Publication Date

8-2019

Date of Final Oral Examination (Defense)

5-31-2019

Type of Culminating Activity

Thesis

Degree Title

Master of Science in Computer Science

Department

Computer Science

Major Advisor

Michael D. Ekstrand, Ph.D

Advisor

Maria Soledad Pera, Ph.D.

Advisor

Hoda Mehrpouyan, Ph.D.

Abstract

Recommender systems are software applications deployed on the Internet to help people find useful items (e.g. movies, books, music, products) by providing recommendation lists. Before deploying recommender systems online, researchers and practitioners generally conduct offline evaluations to compare the accuracy of top- recommendation lists among candidate algorithms using users’ history consumption data.

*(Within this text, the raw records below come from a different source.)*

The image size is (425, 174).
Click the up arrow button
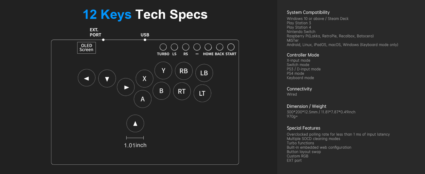point(135,124)
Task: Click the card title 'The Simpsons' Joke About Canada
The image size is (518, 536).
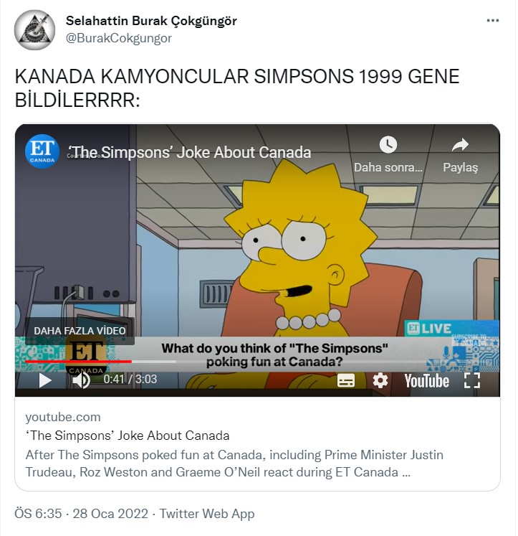Action: [x=128, y=436]
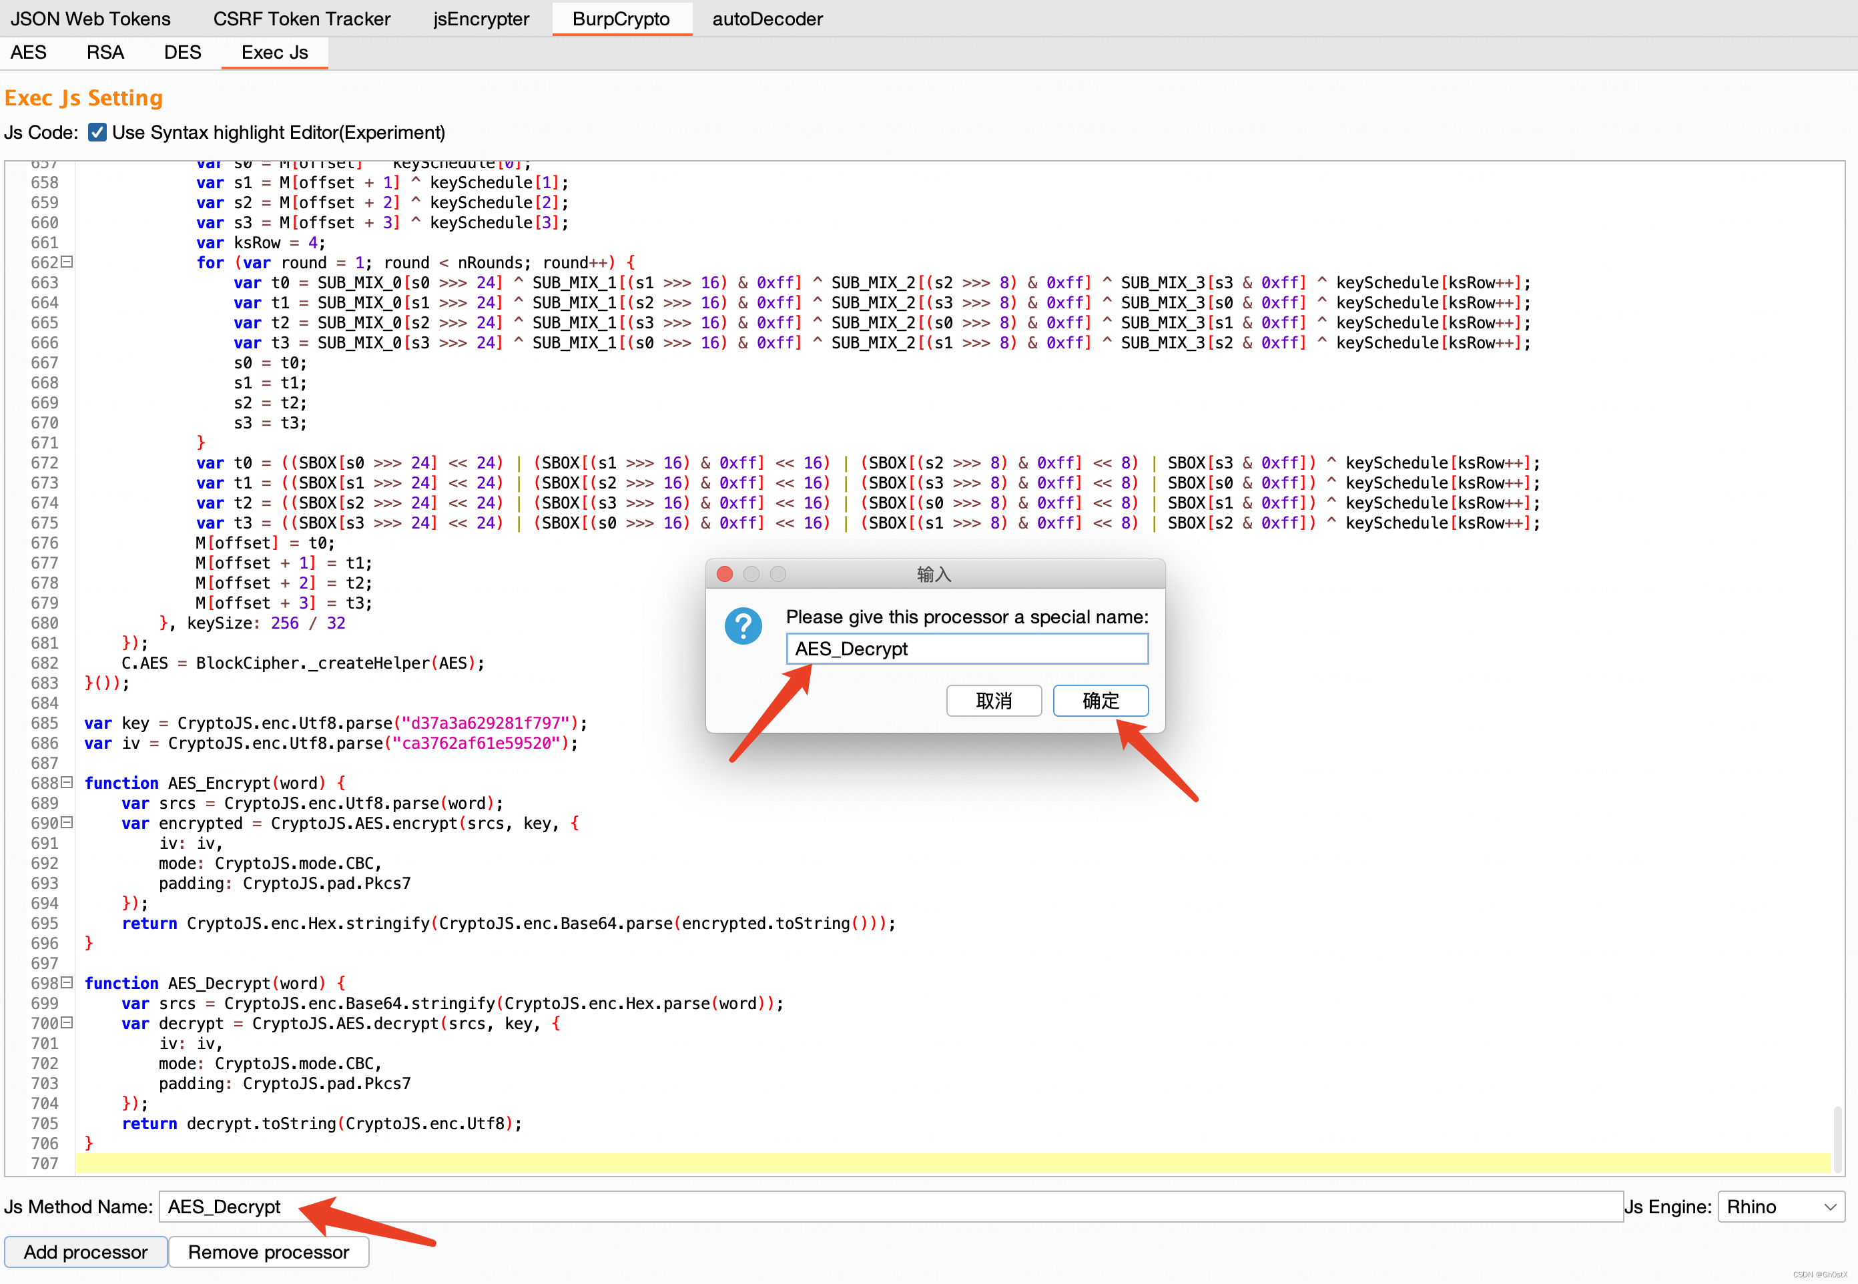Screen dimensions: 1858x1284
Task: Switch to the DES sub-tab
Action: (x=182, y=52)
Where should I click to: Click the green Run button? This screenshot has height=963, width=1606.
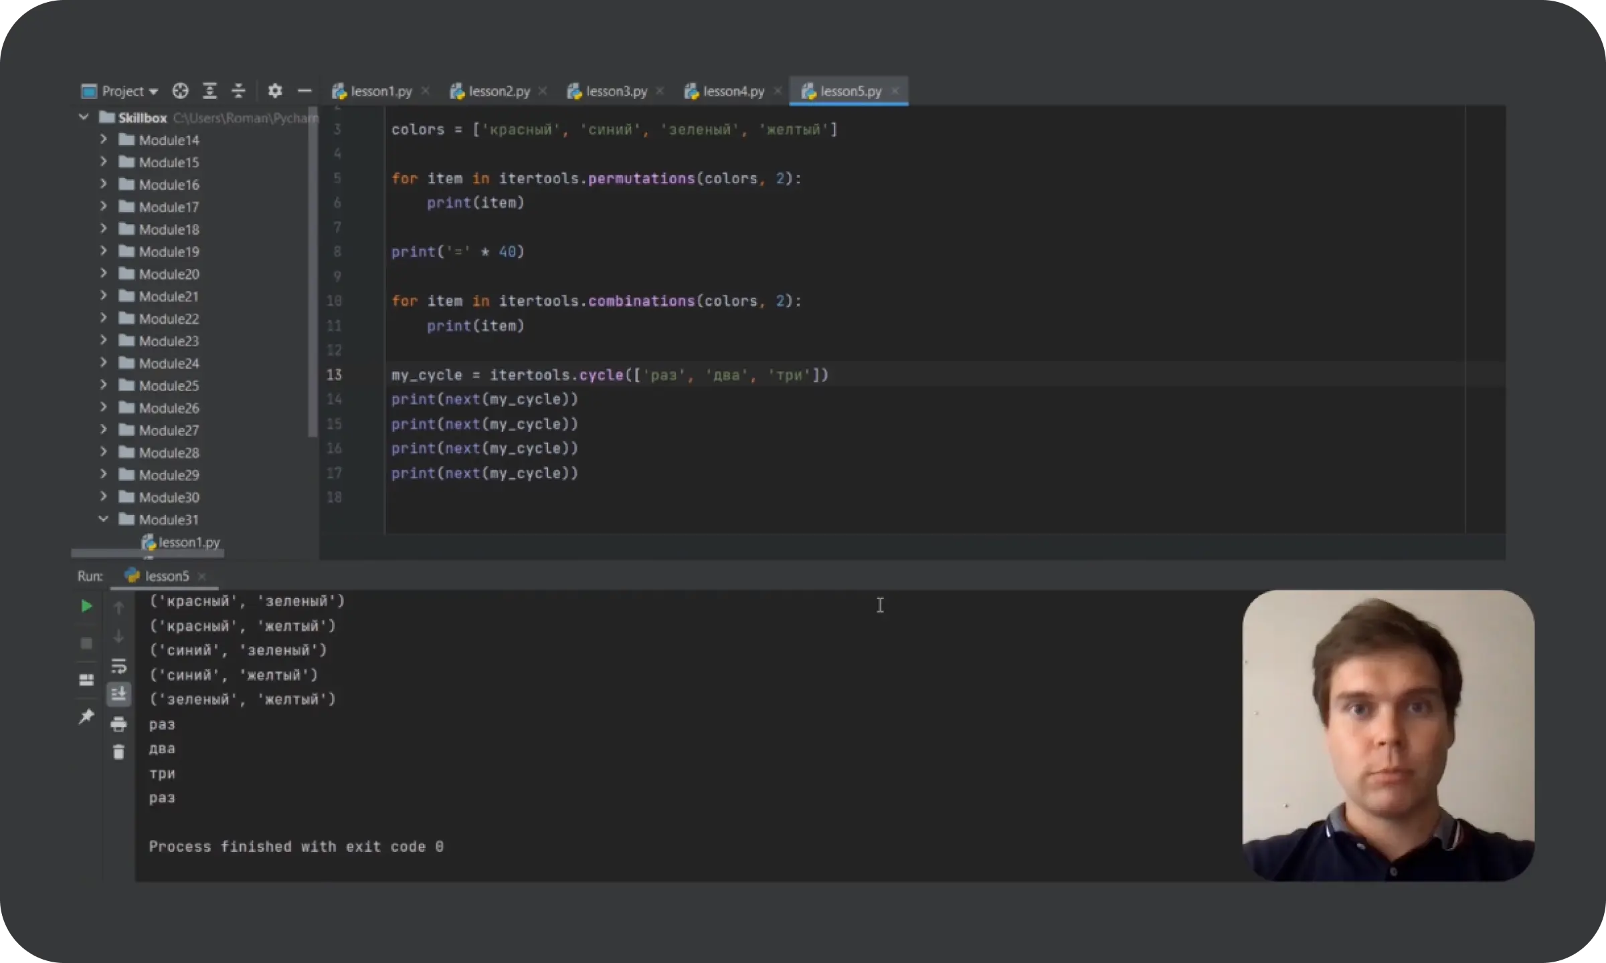point(86,606)
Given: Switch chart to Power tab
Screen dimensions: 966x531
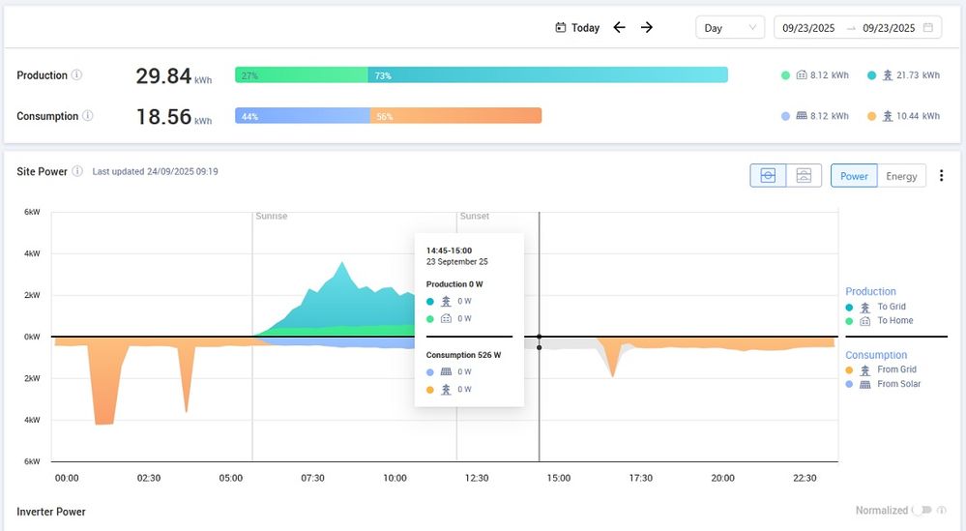Looking at the screenshot, I should [x=854, y=176].
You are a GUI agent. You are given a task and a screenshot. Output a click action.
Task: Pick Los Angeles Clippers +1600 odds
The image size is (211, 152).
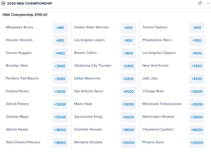pos(197,53)
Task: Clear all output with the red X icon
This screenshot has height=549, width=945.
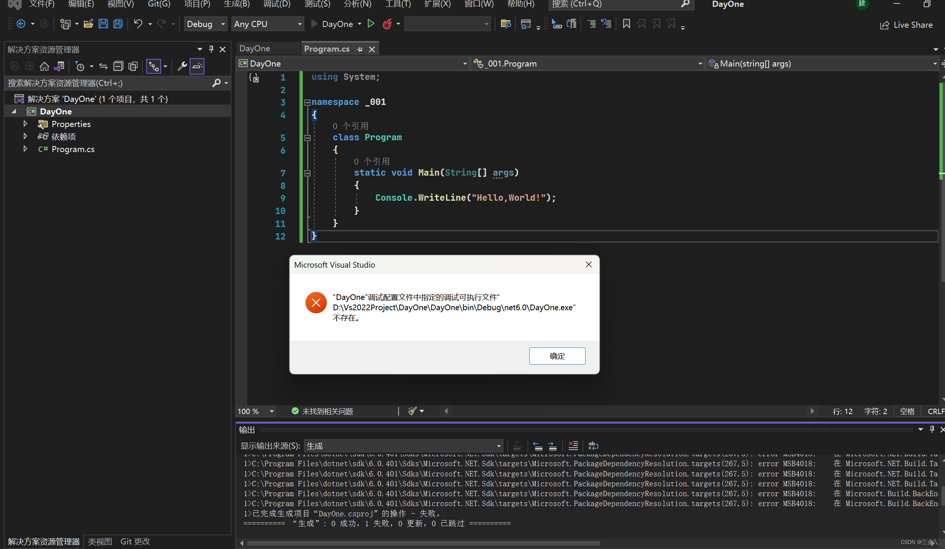Action: 573,446
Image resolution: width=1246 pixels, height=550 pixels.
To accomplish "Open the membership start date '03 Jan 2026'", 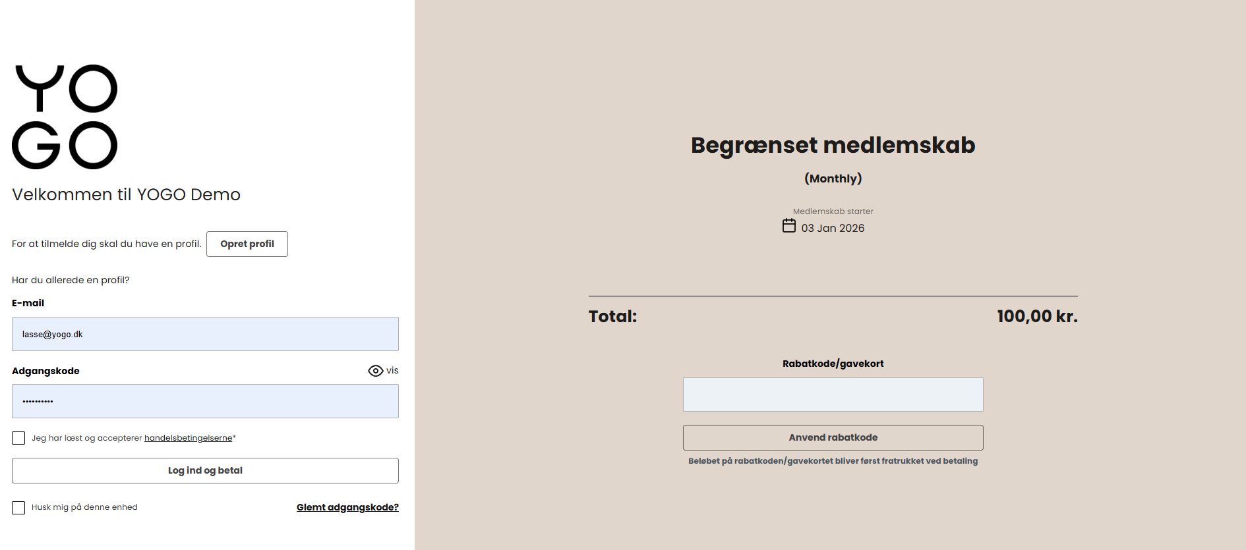I will (833, 228).
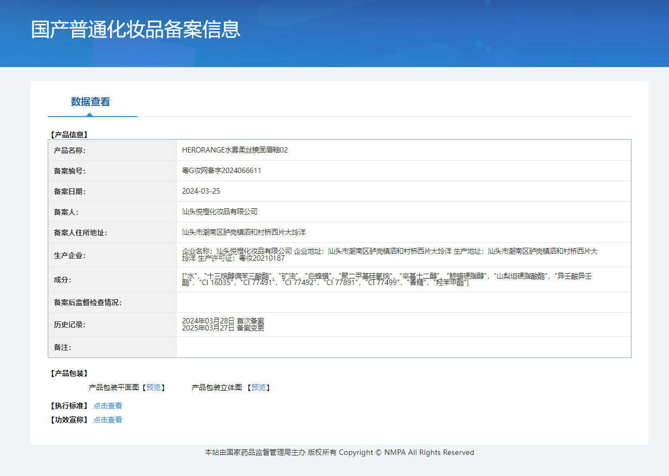Click the 成分 ingredient list text
Screen dimensions: 669x476
387,280
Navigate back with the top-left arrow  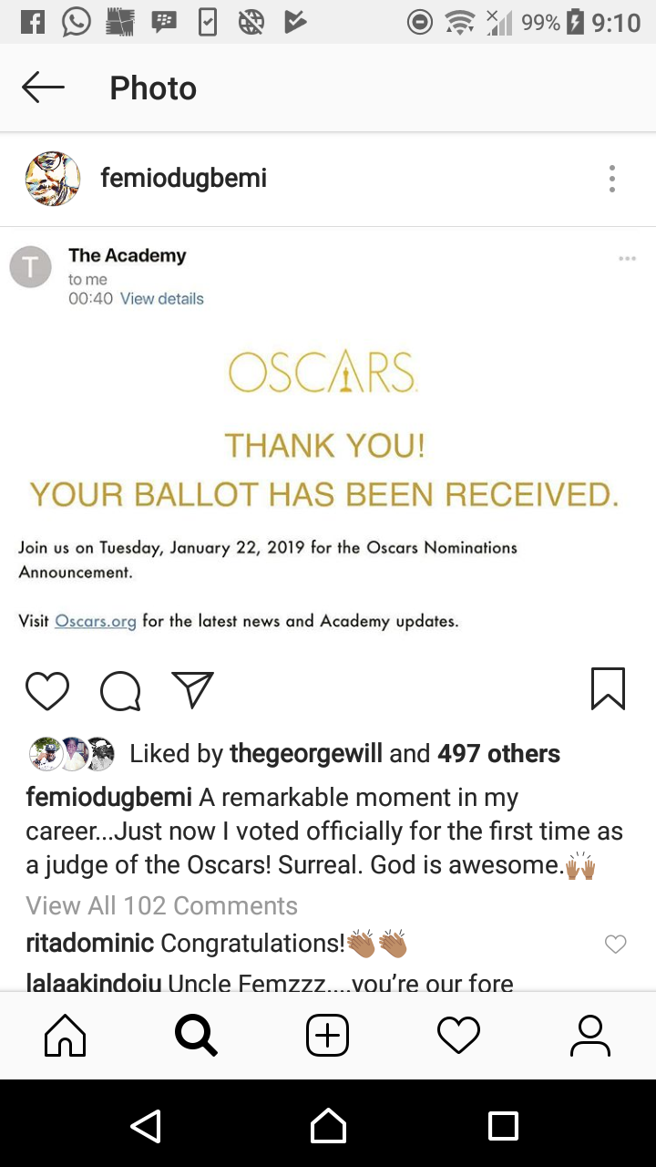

These offline evaluations typically use metrics and methodologies borrowed from machine learning and information retrieval and have several well-known biases that affect the validity of their results, including popularity bias and other biases arising from the missing-not-at-random nature of the data used. The existence of these biases is well-established, but their extent and impact are not as well-studied. In this work, we employ controlled simulations with varying assumptions about the distribution and structure of users’ preferences and the rating process to estimate the distributions of the errors in recommender experiment outcomes as a result of these biases. We calibrate our simulated datasets to mimic key statistics of existing public datasets in different domains and use the simulated data to assess the error in estimating true accuracy with observable rating data. We find inconsistency of the evaluation metric scores and the order in which they rank recommendation algorithms in the synthetic true preference and the observation dataset. Simulation results show that offline evaluations are sometimes fooled by intrinsic effects in the data generation process into mistakenly ranking algorithms. The extent of this effect is sensitive to assumptions.